(Entries for item positions)
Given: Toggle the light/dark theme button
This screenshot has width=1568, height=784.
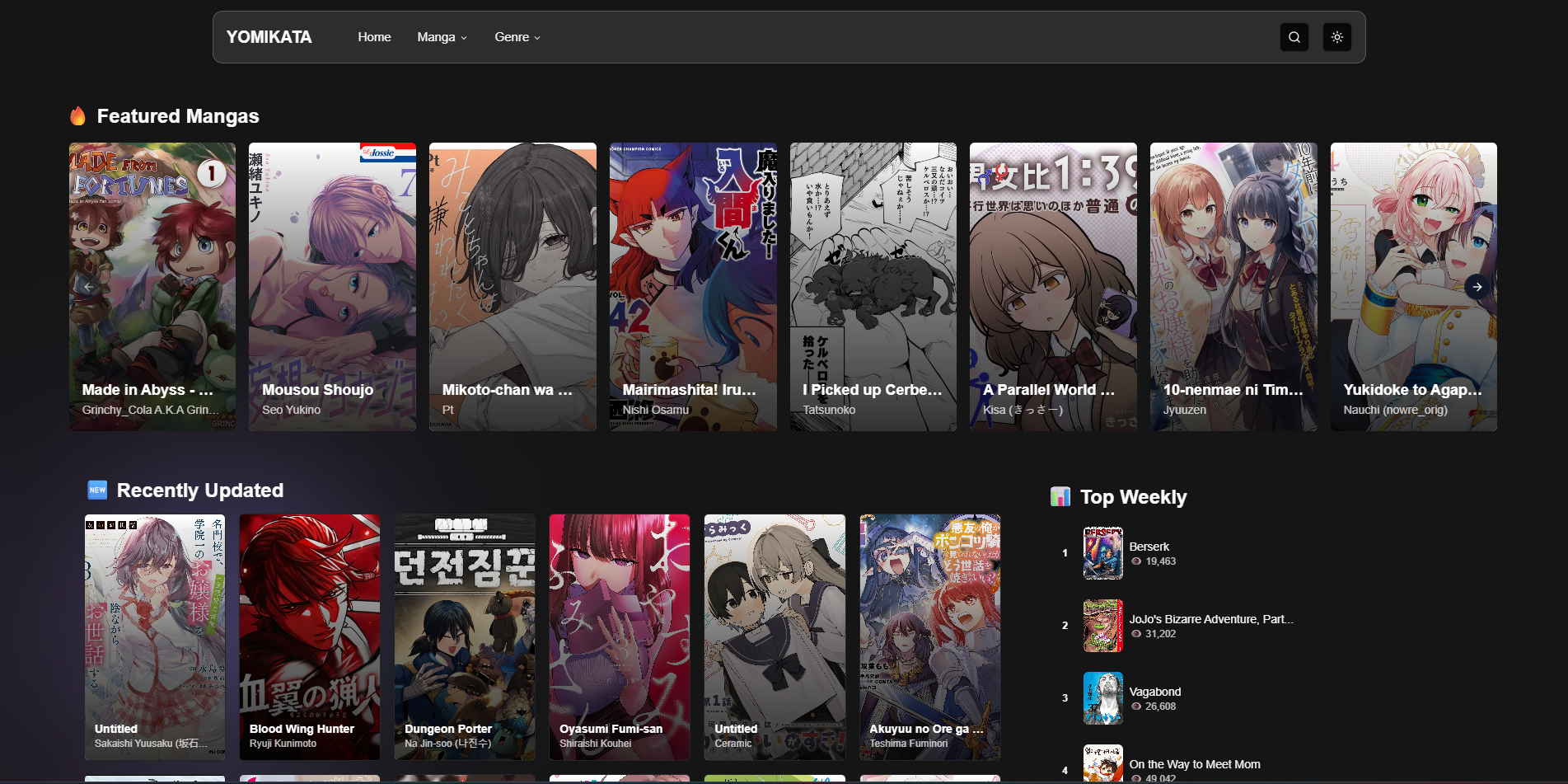Looking at the screenshot, I should pos(1336,37).
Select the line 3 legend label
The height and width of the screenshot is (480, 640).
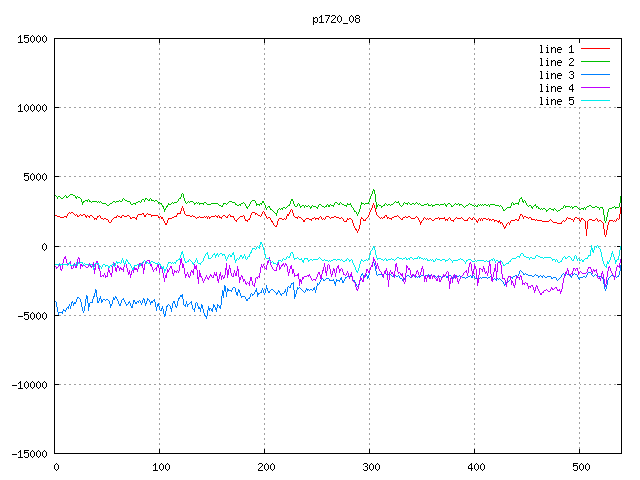[x=557, y=75]
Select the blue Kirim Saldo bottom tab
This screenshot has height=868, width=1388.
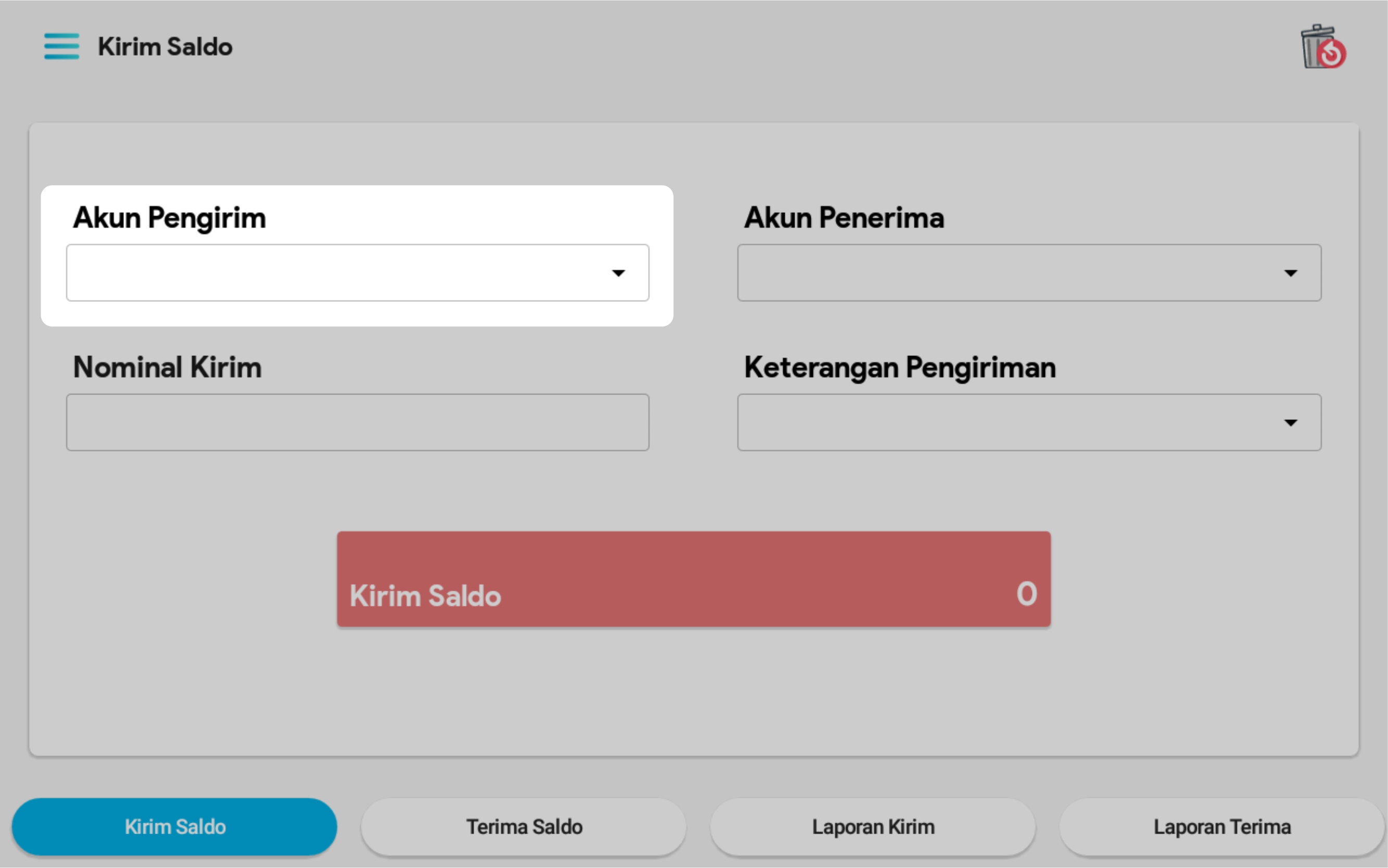click(x=174, y=827)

[What to produce]
Reproduce every one of the lines above word for word, leaving out the pictures.

[The output]
Given: Toggle the light/dark theme button
This screenshot has width=1568, height=784.
Looking at the screenshot, I should pos(1336,37).
Select the line 3 legend label
The height and width of the screenshot is (480, 640).
[x=557, y=75]
Select the blue Kirim Saldo bottom tab
This screenshot has height=868, width=1388.
click(x=174, y=827)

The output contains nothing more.